Le club des polarophiles québécois

L'aile du papillon (de Joel Champetier)

MD (février 2009)


En un coup d'oeil


À mon avis

Je me suis mis dans ce roman québécois avec l'idée de ne pas en faire un compte rendu, donc pour me reposer, puisqu'il risquait d'être plus science-fiction que polar. En fait, pour les polarophiles intégristes, il sera nettement vu comme un roman de science-fiction; par contre, pour les amateurs purs et durs de science-fiction, il risque d'apparaître comme un polar. La conséquence négative de cette ambiguïté, c'est que les commentateurs, cloisonnés d'un côté ou de l'autre, n'en parlent pas. Ce qui serait injuste, car Champetier est doté d'une imagination créatrice rare, a publié un polar original en 94, La Mémoire du lac, écrit beaucoup pour la jeunesse, et est impliqué depuis presque 20 ans dans la revue Solaris.

C'est un roman qui se résume mal et il ne faut pas lire la quatrième de couverture. Au Centre hospitalier Saint-Pacôme de Shawinigan, où se morfondent névrosés et psychosés hétéroclites, un trafic de drogues semble proliférer. Le directeur du Centre engage un détective privé qui tentera d'y voir clair. Cette histoire semblerait assez ordinaire, sauf que s'y superpose une lutte onirique entre les Amis de la forêt et les Nazis. Et que les aventures de Caligo ont clairement un rapport avec celles de l'enquêteur, même si ce rapport est obscur en soi. La boucle sera finalement bouclée mais l'esprit rationnel restera sur sa faim.

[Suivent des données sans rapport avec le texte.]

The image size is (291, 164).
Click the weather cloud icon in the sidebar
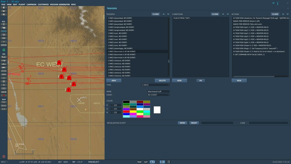(x=4, y=27)
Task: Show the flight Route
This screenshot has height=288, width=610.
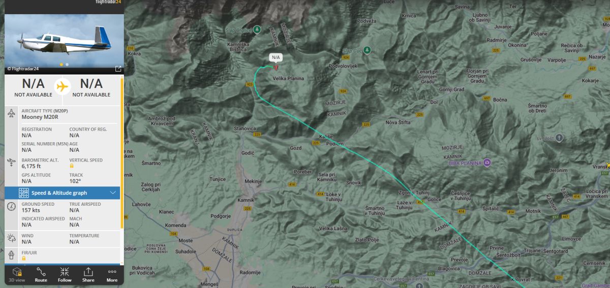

Il faut être attentif pour saisir bon nombre d'analogies entre les deux mondes. C'est d'ailleurs la force de ce livre de les avoir multipliées avec application. Le lecteur déchiffreur d'énigmes doit moins se demander comment les trafiquants seront dévoilés que comment les deux mondes interagissent l'un sur l'autre. Et pourquoi, en un sens, ces deux mondes n'en font qu'un. Ne comparons donc pas l'ambiance et les personnages du Centre hospitalier avec ceux de L'Asile de fous de Katzenbach ou de l'Hôpital Sainte-Croix de Senécal (Sur le seuil). N'attendons pas trop non plus des facultés du détective; c'est probablement par ironie que Champetier lui fait éclaircir la situation à son corps défendant.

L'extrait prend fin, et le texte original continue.